Star Fox 64 was easily one of my favorite games growing up. The amount of times I played it were endless, and eventually I discovered every separate way to actually beat the game. My own love for the series made playing Star Fox 64 again a must for me when my girlfriend brought me to YESTERcades earlier in May. Even though it’s been nearly 20 years, the game was still incredible. My favorite level by far is on Katina with a mission that is literally a giant homage to the film Independence Day. The alien spaceships look just like the ships from that 90s sci-fi hit, down to the giant sky covering spaceship that you fight. Fox’s ally in the mission is even a bulldog named Bill Grey, named after Robert Loggia’s character General William Grey. Homages really don’t get better than that.

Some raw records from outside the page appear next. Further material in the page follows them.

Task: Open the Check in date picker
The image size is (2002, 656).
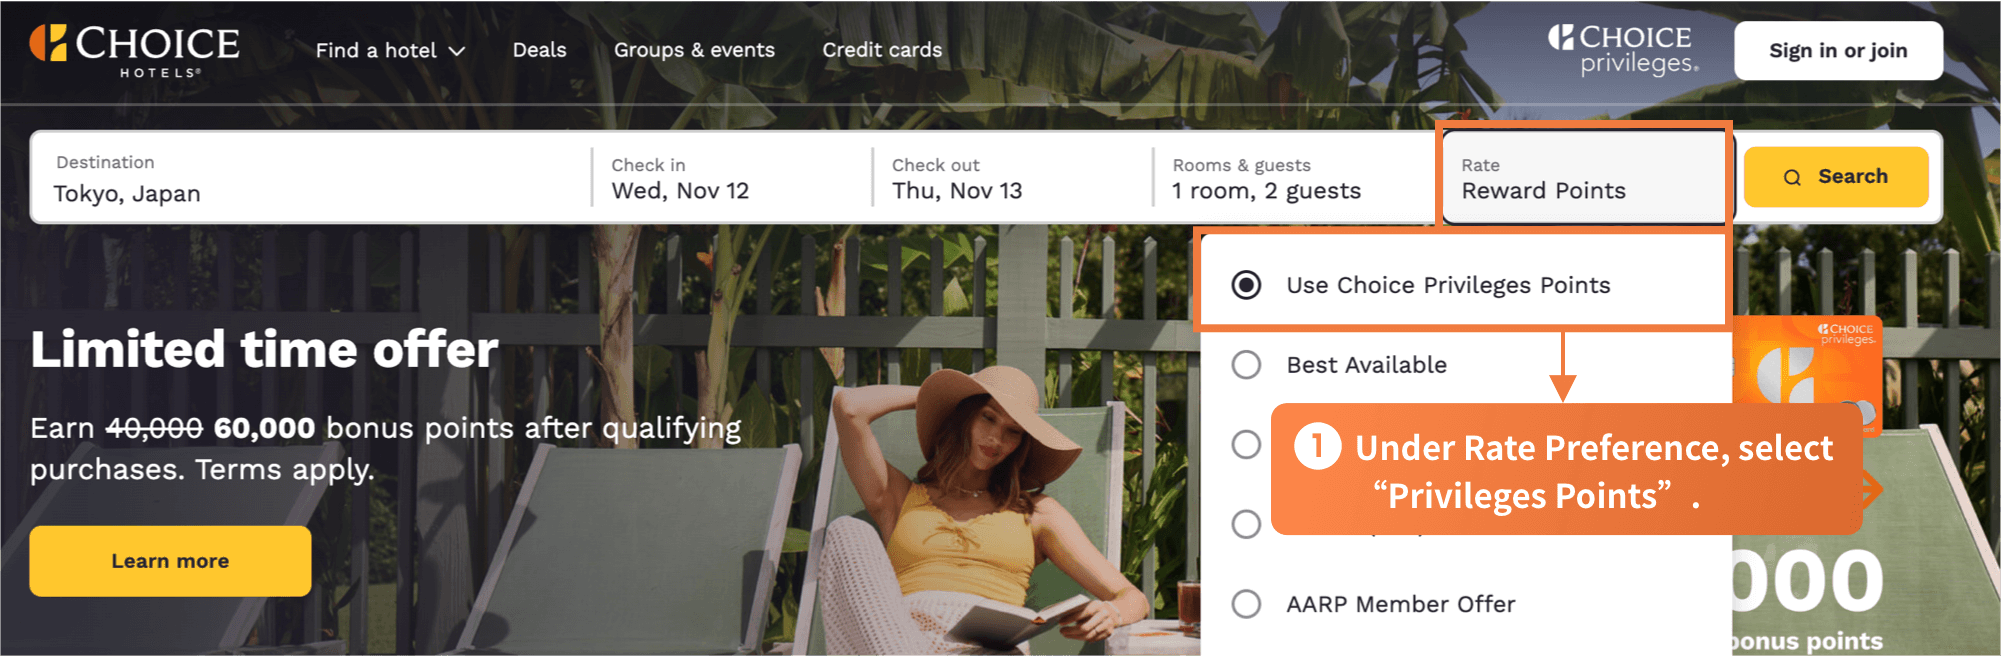Action: point(731,178)
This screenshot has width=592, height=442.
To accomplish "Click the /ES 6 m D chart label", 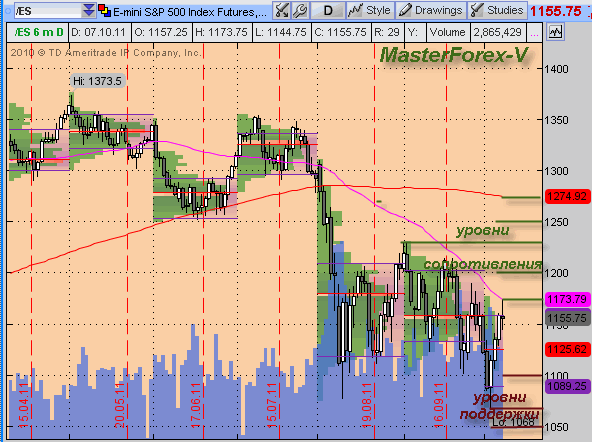I will 38,32.
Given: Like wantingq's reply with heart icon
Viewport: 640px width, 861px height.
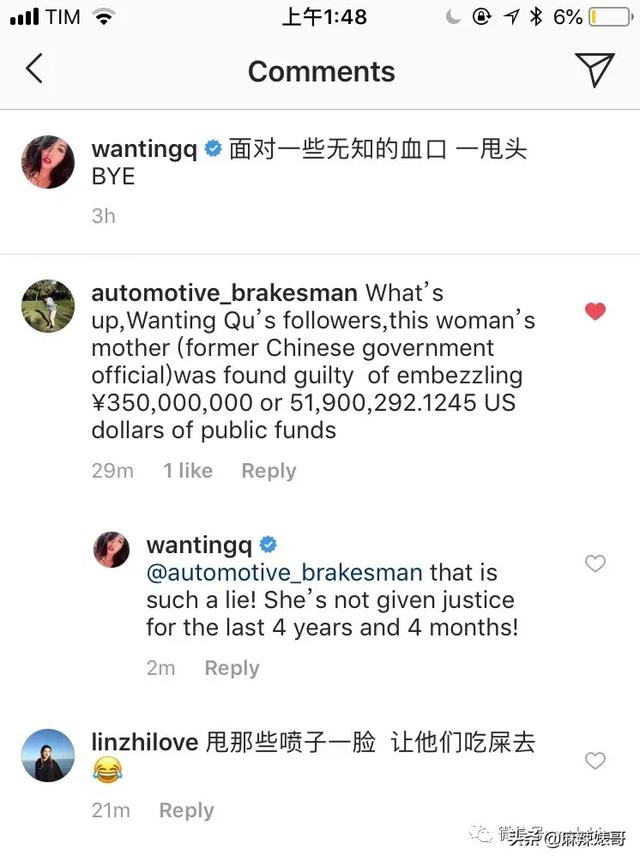Looking at the screenshot, I should pyautogui.click(x=595, y=563).
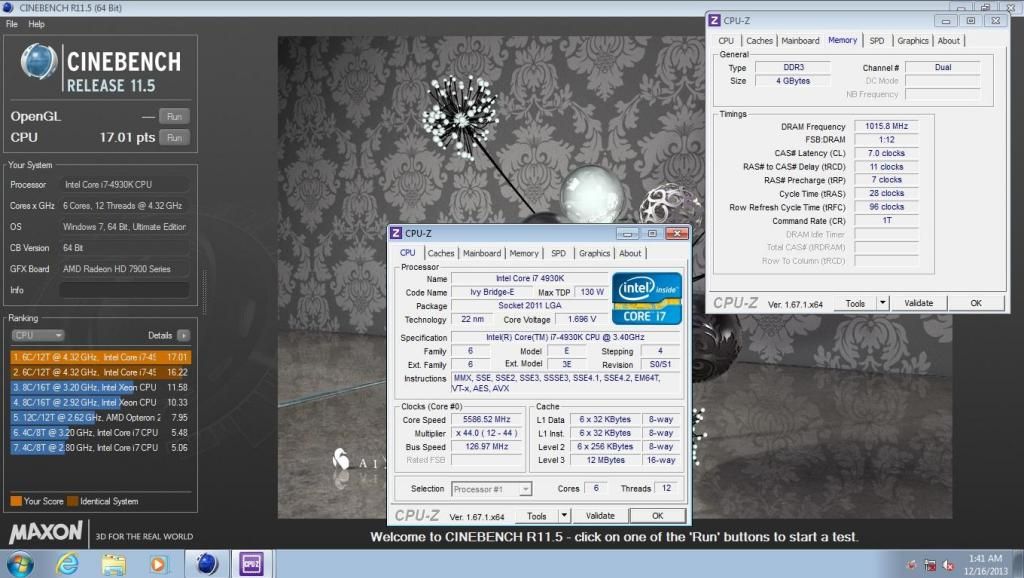Select the top 17.01 ranking entry
1024x578 pixels.
click(x=100, y=356)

Nintendo will need to make several steps before they can erase the Wii U’s misfortunes, but a brand new and innovative Star Fox adventure is a definite move in the right direction. The fact that the entire Wii lifespan came and went without a new installment is absurd. In truth, there has actually only been five original Star Fox releases since 1993, six if you count the 2011 remake Star Fox 64 3D. Clearly Nintendo has a lot of catching up to do with one of their most popular brands. The timing really couldn’t be better either. The Wii U is in dire need of some big ticket items, and Fox McCloud might just have the exact piloting skills necessary to right this ship.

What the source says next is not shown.